Server actions can return JSX directly — including via async generators that stream React elements to the client incrementally. The RSC flight protocol serializes each yielded element as it arrives, and the client deserializes them into real React elements you can render.

This is useful for AI chat interfaces where the model generates structured output with tool calls. Instead of streaming raw text, you stream rendered UI:

Each yielded element — whether a text paragraph, a weather card, or a stock chart — arrives as a fully rendered React component. The client doesn't need to know how to render tool calls; it just accumulates whatever JSX the server sends.

Redirects and Not Found

Use redirect() and response.status inside .page() and .layout() handlers to control navigation and HTTP status codes:

redirect() accepts an optional second argument for custom status codes and headers:

response.status and response.headers — every page and layout handler receives a mutable response object on the context. Set response.status to control the HTTP status code (defaults to 200). Set response.headers to add custom headers like cache-control or set-cookie.

Correct HTTP status codes. Unlike Next.js, where redirects always return a 200 status with client-side handling, Spiceflow returns the actual HTTP status code in the response — 307 for redirects (with a Location header) and whatever you set via response.status for pages. This works even when the throw happens after an await, because the SSR layer intercepts the error from the RSC stream before flushing the HTML response. Search engines see correct status codes, and fetch() calls with redirect: "manual" get the real 307 response.

Client-side navigation. When a user clicks a <Link> that navigates to a page throwing redirect(), the router performs the redirect client-side without a full page reload.

Client Code Splitting

Code splitting of client components is automatic — you don't need React.lazy() or dynamic import(). Each "use client" file becomes a separate chunk, and the browser only loads the chunks needed for the current page.

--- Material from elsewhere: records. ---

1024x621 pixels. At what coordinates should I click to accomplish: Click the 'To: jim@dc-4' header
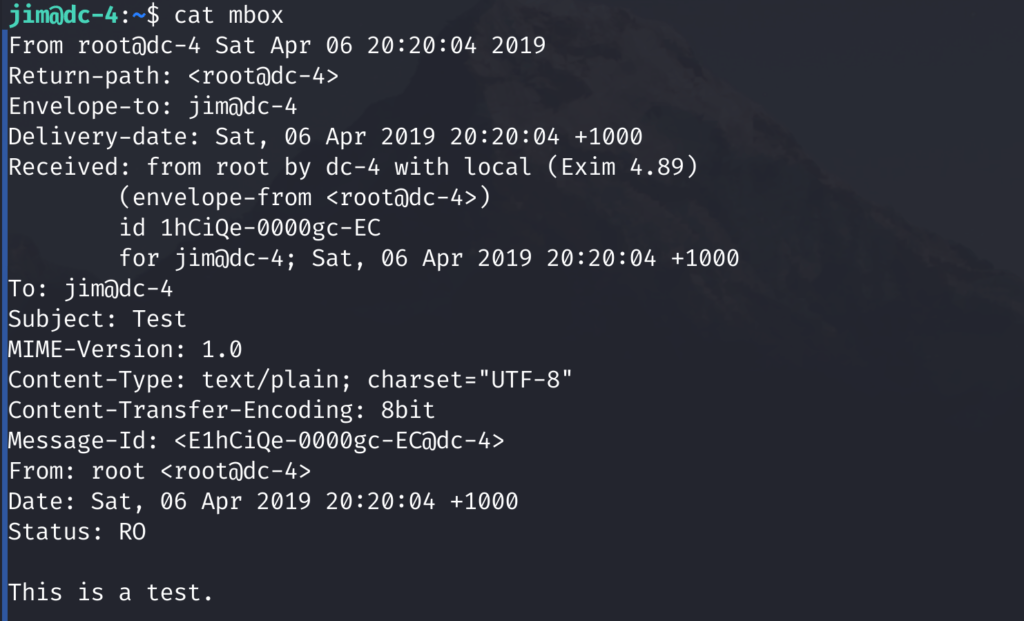(x=90, y=289)
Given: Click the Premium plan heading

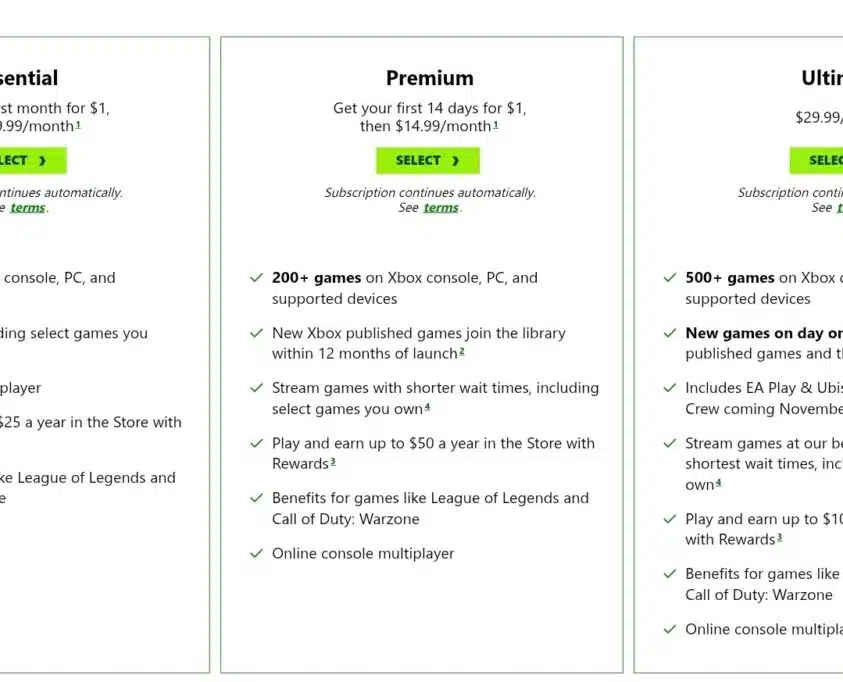Looking at the screenshot, I should pyautogui.click(x=430, y=78).
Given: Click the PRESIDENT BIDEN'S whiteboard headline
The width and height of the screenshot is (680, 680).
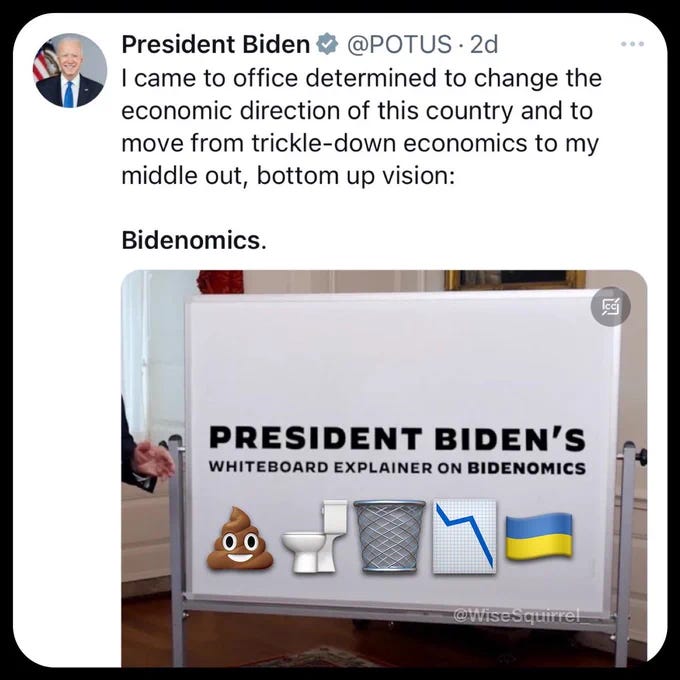Looking at the screenshot, I should tap(397, 438).
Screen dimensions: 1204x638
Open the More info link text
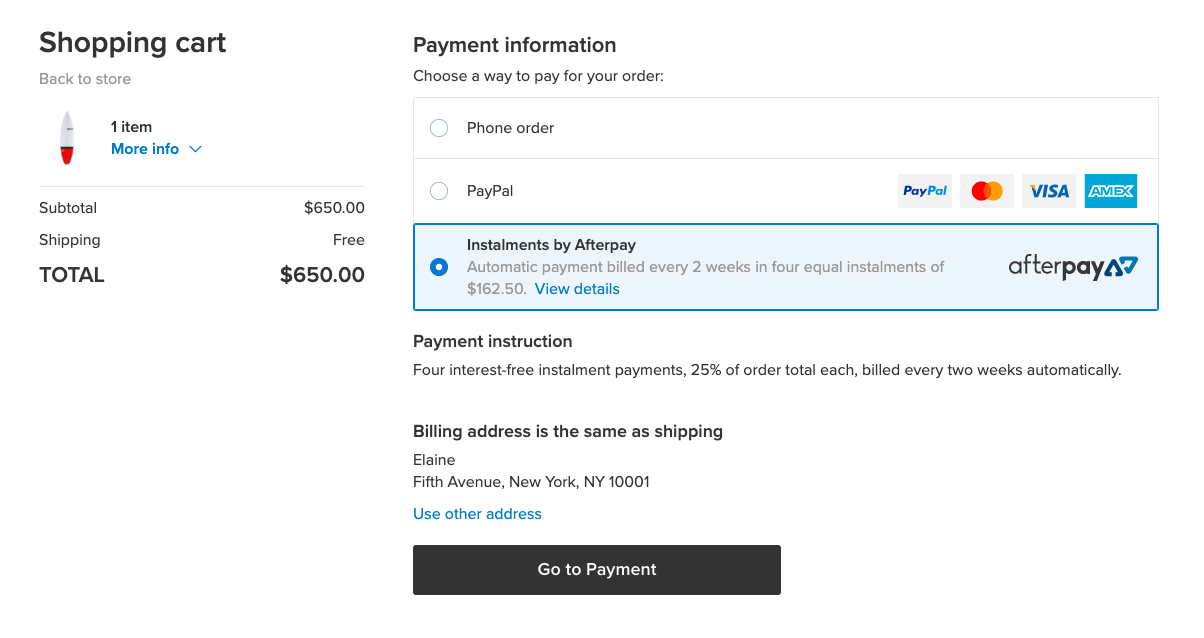(x=145, y=149)
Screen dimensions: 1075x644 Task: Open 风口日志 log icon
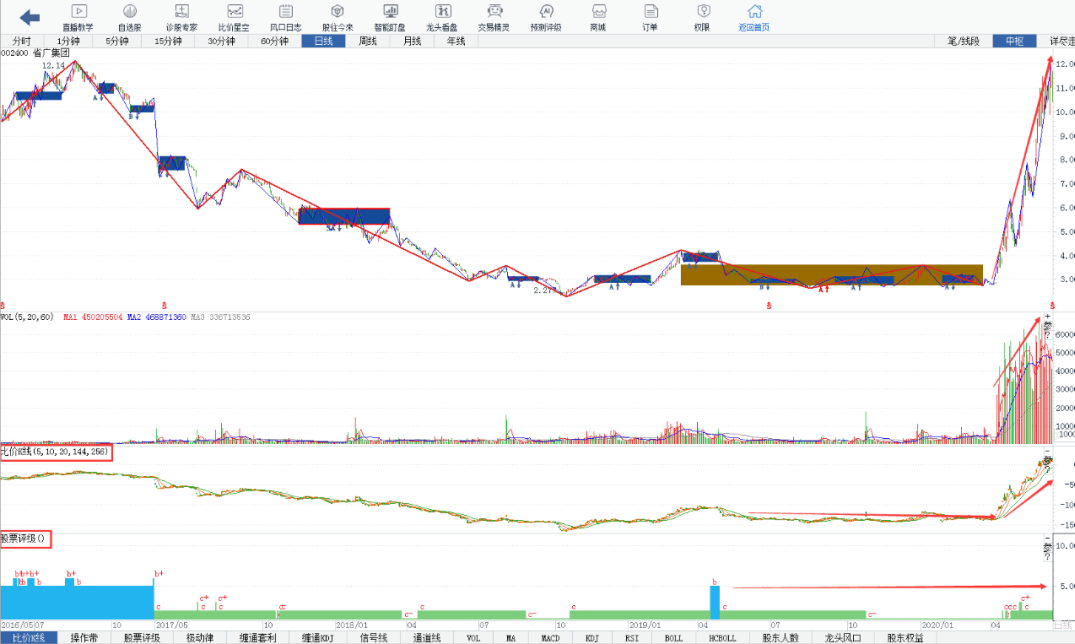pyautogui.click(x=285, y=16)
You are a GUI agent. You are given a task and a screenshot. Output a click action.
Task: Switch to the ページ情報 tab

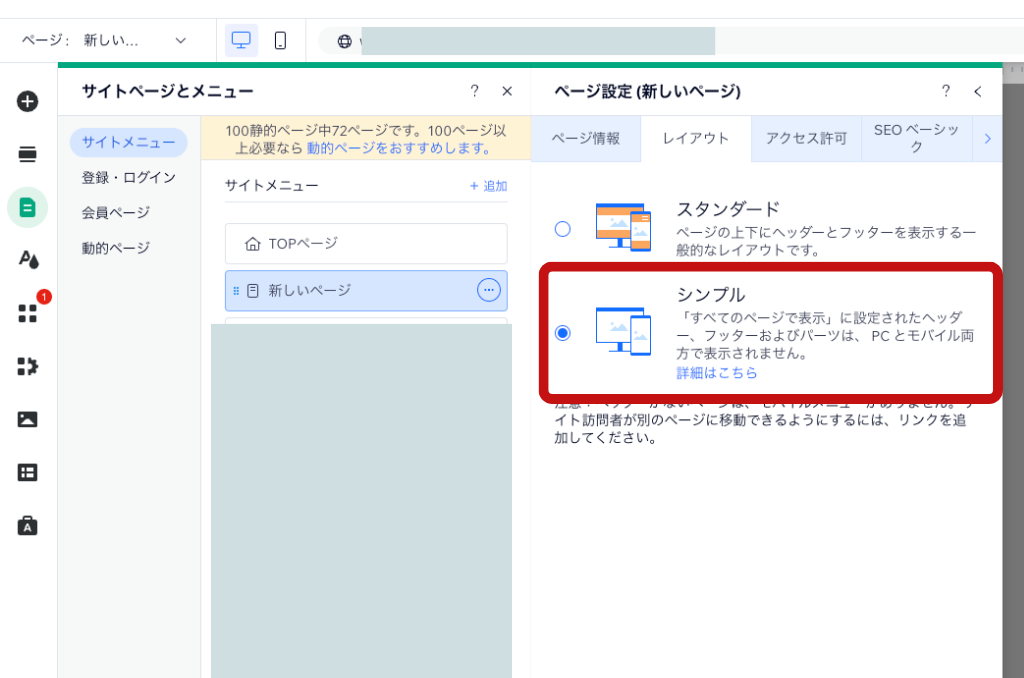click(586, 139)
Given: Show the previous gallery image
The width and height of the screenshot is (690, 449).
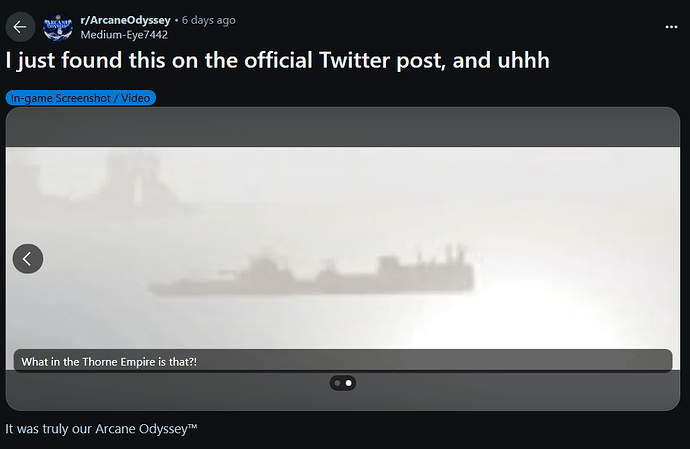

How it works: when the RSC flight stream is sent to the browser, it contains references to client component chunks rather than the actual code. The browser resolves and loads only the chunks referenced on the current page. If route /about uses <Map /> and route /dashboard uses <Chart />, visiting /about will never download the Chart component's JavaScript.

Avoid barrel files with "use client". If you have a single file with "use client" that re-exports many components, all of them end up in one chunk — defeating code splitting. Instead, put "use client" in each individual component file:

Do Not Manually Convert Node Requests

In user-facing code, you should almost never convert a Node.js req/res pair into a standard Request yourself. Spiceflow already exposes the right adapter for each situation, so this conversion should stay inside Spiceflow rather than in app code.

• If you want to run your app on a port in Node.js or Bun, use app.listen(3000). Spiceflow sets up the server adapter for you. Cloudflare Workers are the main exception because there is no port-based server to listen on there.
• If you need to plug a Spiceflow app into a classic Node.js handler API that gives you req and res (for example a Next.js pages API route), use app.handleForNode(req, res). The older app.handleNode(req, res) alias also exists, but handleForNode is the current API.
• If you are already inside a modern WHATWG-style handler that gives you a standard Request, just delegate with return app.handle(request).

If you find yourself writing manual request-conversion glue in app code, that is usually a sign that you should use one of these Spiceflow entrypoints instead.